The game provides four basic tutorials and four tutorial campaigns. Advanced players can create their own maps with the included map editor. It is also possible to import and play original Settlers II maps.

==Development==
The first version of Widelands was published in August 2002. Widelands 1.0, the first stable version, was released 19 years later in June 2021. The latest release of Widelands as of February 2026 is version 1.3.1.

==Reception==
The game was reviewed by Linux Journal which noted:
Delve into this game, and there's much that lies beneath the surface. It has simple things that please, like how the in-game menus are very sophisticated and solid, with none of the bugginess you get in many amateur games. But, it's the complete reversal of hyperspeed in its gameplay that I really love. I always want to get back to building my base when playing most RTS games, but I'm constantly drawn away by fire fights. This game lets you keep building, and places serious emphasis on how you do it.

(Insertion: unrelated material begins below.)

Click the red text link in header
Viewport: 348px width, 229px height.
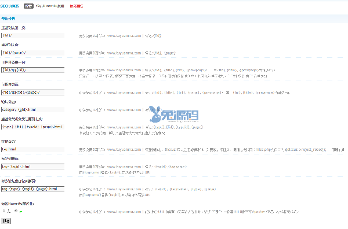tap(77, 6)
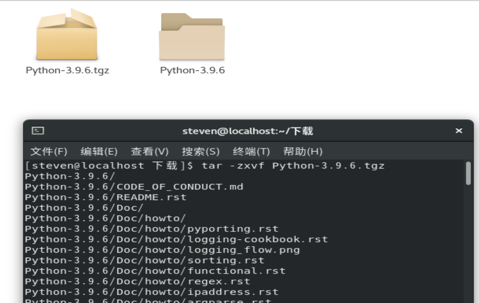
Task: Click the sorting.rst output line
Action: [144, 261]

The German LinuxUser magazine reviewed Widelands in issue 4/2008 in a three A4-paged article.

The German c’t magazin wrote a short review of Widelands in their 4/2008 issue and included a Windows version of Widelands Build 11 on their magazin DVD.

The French free software website Framasoft remarked:
This 2d game with a top-down view is a classic RTS remake, with simple graphics, although functional and efficient. We quickly found the happiness of the old Settlers series with the management of different sized sites, the positioning of the roads which bring resources and advancing your zone of influence with different military buildings.

Widelands was selected in September 2010 as "HotPick" by Linux Format magazine.

In 2022 the Slovenian magazine Jazbina briefly reviewed Widelands in a Settlers retrospective, describing it as "another unfinished free alternative, but one that is friendly, ambitious and maverick".